--- Data for review ---

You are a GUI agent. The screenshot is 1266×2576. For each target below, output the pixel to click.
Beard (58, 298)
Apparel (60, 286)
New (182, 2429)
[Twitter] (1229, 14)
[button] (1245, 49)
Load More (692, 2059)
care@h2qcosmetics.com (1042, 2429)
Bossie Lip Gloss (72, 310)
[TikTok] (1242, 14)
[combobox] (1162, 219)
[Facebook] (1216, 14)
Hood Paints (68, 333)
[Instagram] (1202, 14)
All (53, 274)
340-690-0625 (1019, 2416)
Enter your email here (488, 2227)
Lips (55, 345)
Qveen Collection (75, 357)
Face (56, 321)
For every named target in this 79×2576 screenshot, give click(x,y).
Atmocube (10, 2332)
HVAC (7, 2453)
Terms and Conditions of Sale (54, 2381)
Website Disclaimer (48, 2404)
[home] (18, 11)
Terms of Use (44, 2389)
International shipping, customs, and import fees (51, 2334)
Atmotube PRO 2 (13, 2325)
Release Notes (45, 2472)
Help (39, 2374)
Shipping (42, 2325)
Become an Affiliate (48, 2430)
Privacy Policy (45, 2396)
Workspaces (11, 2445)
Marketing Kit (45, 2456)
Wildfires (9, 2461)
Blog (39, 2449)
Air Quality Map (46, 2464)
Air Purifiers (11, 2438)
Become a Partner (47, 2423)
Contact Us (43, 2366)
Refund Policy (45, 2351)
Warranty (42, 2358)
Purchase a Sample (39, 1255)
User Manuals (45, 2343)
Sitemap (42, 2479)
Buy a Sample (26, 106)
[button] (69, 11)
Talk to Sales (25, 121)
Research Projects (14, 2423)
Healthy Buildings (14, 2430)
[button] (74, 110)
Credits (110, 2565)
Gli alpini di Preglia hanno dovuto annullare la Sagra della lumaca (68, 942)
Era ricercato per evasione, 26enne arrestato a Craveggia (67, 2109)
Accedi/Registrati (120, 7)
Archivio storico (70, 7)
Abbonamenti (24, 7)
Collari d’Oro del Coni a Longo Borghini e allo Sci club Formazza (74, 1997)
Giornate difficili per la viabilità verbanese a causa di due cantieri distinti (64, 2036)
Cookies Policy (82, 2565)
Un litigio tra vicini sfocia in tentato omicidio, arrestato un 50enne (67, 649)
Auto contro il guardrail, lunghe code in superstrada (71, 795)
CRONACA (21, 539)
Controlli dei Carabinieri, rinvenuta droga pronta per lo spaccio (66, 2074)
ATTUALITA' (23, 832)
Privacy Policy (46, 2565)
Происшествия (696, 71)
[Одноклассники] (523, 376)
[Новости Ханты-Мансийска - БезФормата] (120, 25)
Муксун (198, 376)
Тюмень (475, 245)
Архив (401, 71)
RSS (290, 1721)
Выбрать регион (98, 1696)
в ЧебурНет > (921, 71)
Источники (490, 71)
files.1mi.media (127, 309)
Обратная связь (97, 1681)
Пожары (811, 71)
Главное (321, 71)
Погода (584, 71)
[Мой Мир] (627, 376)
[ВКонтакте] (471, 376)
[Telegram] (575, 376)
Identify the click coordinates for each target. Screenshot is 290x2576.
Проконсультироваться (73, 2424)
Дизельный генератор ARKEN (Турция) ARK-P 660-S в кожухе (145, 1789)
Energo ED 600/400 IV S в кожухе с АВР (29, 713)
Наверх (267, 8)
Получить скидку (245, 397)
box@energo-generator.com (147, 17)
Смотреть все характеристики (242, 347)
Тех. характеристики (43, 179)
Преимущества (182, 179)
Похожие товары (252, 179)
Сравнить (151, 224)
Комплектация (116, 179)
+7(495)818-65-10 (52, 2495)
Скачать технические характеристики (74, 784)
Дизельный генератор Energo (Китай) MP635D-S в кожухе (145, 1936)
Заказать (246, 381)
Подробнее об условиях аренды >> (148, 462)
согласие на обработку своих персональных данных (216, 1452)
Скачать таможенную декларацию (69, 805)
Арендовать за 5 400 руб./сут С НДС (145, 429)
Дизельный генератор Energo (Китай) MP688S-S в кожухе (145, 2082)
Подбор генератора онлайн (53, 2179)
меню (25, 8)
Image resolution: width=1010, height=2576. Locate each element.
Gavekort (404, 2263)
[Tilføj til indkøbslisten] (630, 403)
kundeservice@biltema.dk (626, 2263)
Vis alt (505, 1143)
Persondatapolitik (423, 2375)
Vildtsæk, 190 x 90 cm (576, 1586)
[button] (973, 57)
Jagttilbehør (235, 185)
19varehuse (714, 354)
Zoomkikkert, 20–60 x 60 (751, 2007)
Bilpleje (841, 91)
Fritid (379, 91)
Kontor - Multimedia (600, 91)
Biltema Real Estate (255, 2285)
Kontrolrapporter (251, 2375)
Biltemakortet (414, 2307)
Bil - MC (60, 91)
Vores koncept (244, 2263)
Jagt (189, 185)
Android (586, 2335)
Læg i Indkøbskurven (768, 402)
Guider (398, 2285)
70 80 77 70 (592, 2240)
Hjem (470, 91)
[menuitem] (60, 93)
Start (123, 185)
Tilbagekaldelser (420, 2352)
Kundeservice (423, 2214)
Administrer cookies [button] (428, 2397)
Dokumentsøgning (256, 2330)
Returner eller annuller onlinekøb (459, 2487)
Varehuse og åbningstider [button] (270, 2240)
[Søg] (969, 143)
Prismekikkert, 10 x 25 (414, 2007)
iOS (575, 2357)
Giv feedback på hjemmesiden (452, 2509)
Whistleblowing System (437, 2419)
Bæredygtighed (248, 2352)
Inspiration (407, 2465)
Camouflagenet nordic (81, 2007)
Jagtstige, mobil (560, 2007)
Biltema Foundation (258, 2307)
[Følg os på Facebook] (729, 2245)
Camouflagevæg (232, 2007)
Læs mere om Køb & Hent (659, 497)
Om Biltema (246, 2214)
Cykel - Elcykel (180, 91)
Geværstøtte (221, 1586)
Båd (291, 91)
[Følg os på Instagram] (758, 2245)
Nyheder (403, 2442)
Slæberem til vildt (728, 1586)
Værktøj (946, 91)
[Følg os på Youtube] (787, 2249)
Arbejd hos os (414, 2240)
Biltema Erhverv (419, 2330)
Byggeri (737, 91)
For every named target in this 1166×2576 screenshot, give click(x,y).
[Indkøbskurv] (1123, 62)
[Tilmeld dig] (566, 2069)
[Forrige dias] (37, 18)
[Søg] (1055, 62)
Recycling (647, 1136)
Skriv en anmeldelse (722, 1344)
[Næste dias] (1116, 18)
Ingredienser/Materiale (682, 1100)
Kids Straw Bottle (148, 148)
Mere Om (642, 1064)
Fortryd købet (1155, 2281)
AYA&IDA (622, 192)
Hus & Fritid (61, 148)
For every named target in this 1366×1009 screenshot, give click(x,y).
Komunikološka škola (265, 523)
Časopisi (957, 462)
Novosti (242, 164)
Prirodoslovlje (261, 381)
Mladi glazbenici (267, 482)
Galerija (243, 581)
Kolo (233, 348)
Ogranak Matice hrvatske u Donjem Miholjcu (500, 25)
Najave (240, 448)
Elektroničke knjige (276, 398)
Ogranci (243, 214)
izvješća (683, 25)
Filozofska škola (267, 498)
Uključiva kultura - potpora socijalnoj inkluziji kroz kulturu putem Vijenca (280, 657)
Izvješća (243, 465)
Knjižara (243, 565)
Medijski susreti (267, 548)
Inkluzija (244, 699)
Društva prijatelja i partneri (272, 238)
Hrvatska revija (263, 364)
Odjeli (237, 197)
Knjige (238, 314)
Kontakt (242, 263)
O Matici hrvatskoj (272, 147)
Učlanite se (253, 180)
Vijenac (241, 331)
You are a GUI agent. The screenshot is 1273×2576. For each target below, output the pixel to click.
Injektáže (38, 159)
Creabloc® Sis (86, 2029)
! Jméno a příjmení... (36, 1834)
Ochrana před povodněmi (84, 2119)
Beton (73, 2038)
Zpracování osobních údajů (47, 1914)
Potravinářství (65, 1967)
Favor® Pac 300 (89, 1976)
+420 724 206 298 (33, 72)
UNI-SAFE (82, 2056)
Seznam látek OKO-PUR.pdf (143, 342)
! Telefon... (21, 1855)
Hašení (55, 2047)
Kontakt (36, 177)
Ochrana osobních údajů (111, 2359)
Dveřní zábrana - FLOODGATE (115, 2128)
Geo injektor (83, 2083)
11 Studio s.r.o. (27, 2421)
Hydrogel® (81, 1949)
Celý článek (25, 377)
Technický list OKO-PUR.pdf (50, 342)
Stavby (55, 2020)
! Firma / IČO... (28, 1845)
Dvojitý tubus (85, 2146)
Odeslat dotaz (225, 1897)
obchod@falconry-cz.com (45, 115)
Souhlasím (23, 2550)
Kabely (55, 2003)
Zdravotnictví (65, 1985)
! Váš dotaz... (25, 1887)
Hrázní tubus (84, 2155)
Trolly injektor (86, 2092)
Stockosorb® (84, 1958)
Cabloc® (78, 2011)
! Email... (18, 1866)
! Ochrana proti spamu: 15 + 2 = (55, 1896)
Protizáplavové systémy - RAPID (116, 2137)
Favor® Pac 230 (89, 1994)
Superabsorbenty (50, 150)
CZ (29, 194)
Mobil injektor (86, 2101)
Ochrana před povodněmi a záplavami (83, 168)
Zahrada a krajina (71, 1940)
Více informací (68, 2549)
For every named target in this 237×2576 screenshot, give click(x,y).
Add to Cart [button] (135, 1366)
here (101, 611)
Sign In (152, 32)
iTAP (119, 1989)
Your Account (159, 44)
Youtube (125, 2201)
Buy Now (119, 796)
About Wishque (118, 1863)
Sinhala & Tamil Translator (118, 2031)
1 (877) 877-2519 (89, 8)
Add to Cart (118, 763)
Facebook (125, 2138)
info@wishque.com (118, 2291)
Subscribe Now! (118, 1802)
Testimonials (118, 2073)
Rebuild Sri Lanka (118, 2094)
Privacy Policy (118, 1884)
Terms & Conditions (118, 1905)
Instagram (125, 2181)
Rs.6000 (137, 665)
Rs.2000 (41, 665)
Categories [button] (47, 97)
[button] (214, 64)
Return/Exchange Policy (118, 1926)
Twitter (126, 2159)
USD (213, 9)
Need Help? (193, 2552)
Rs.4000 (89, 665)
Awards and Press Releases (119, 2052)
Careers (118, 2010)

---

| About this exercise |
Please report every line of the records above that contains the word "arrestato".

| Response to the task |
Era ricercato per evasione, 26enne arrestato a Craveggia (67, 2109)
Un litigio tra vicini sfocia in tentato omicidio, arrestato un 50enne (67, 649)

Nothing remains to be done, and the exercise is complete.